Beginning with the line that holds "This screenshot has width=411, height=227.", copy every remaining line of the listing below exactly, and leave the pictures out.

::: DATASET EXTRACT

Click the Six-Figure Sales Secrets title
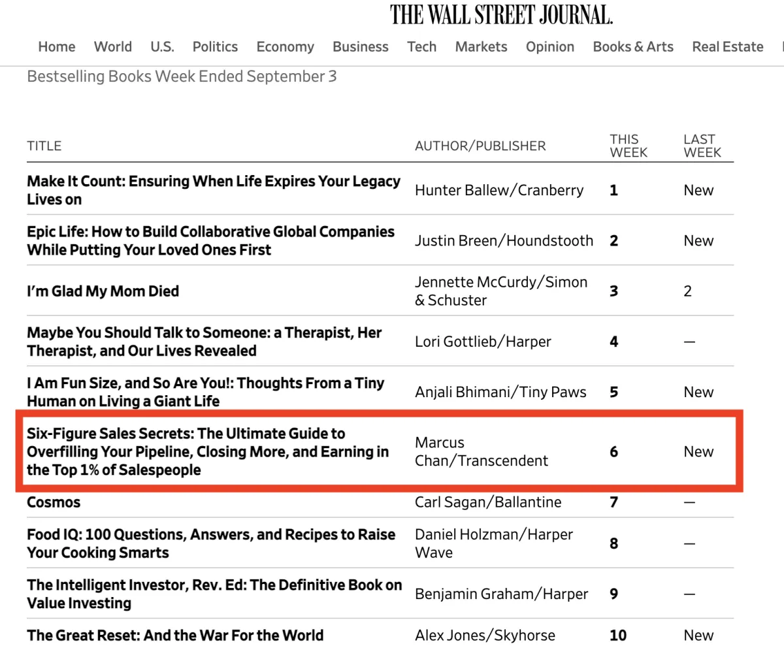The width and height of the screenshot is (784, 646). 208,451
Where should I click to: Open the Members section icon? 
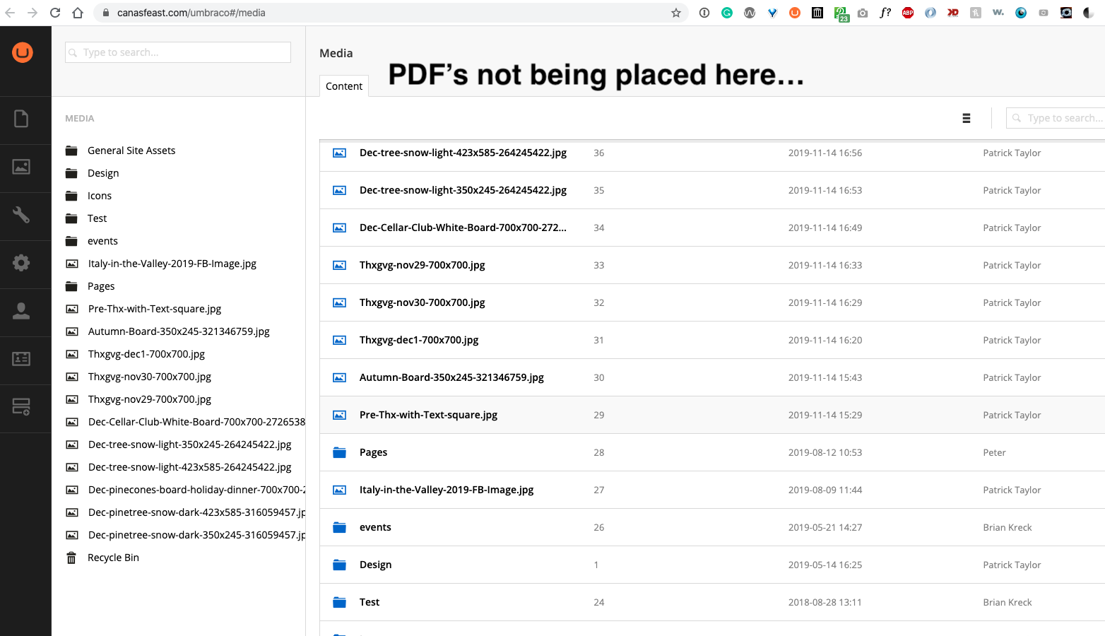[x=21, y=359]
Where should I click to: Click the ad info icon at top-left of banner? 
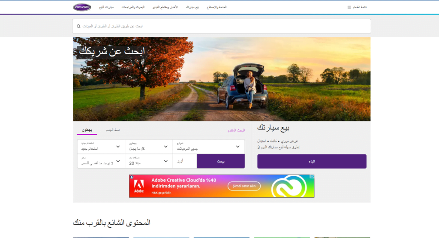coord(132,177)
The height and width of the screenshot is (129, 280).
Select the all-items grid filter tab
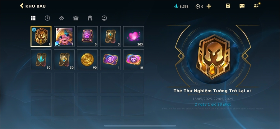click(33, 18)
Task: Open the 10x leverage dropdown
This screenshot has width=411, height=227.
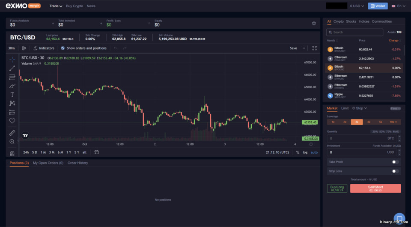Action: tap(393, 122)
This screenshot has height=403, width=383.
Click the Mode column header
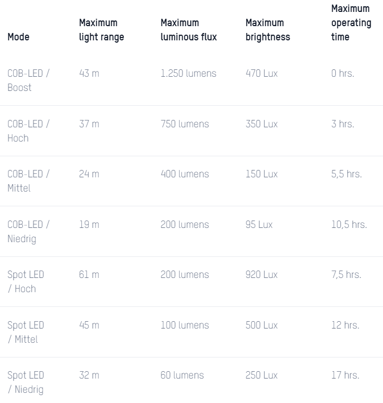point(18,37)

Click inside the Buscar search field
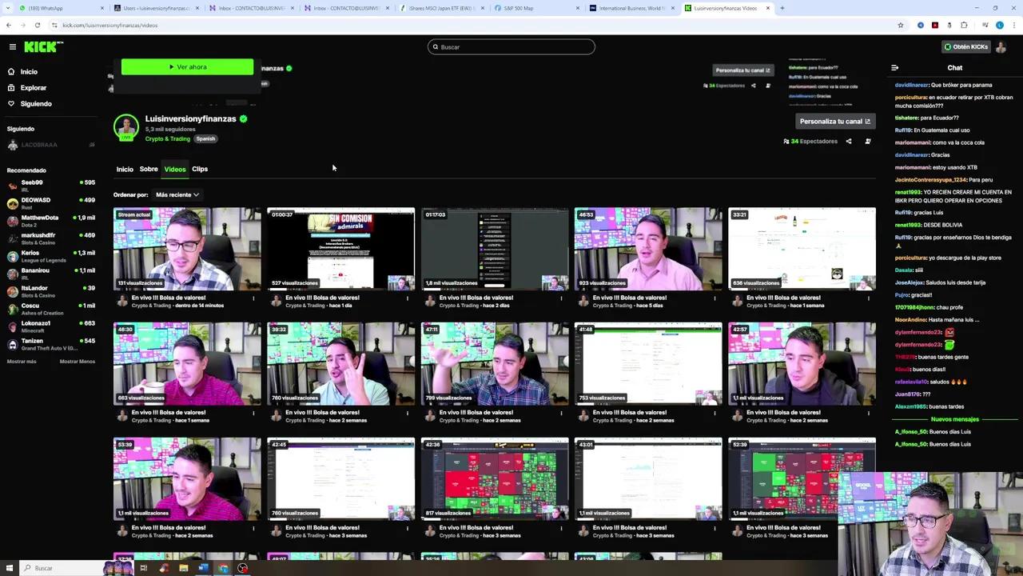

::::::

WRITTEN SOLUTION.
This screenshot has width=411, height=227.
Action: tap(393, 122)
This screenshot has height=403, width=383.
Click the Mode column header
point(18,37)

Click inside the Buscar search field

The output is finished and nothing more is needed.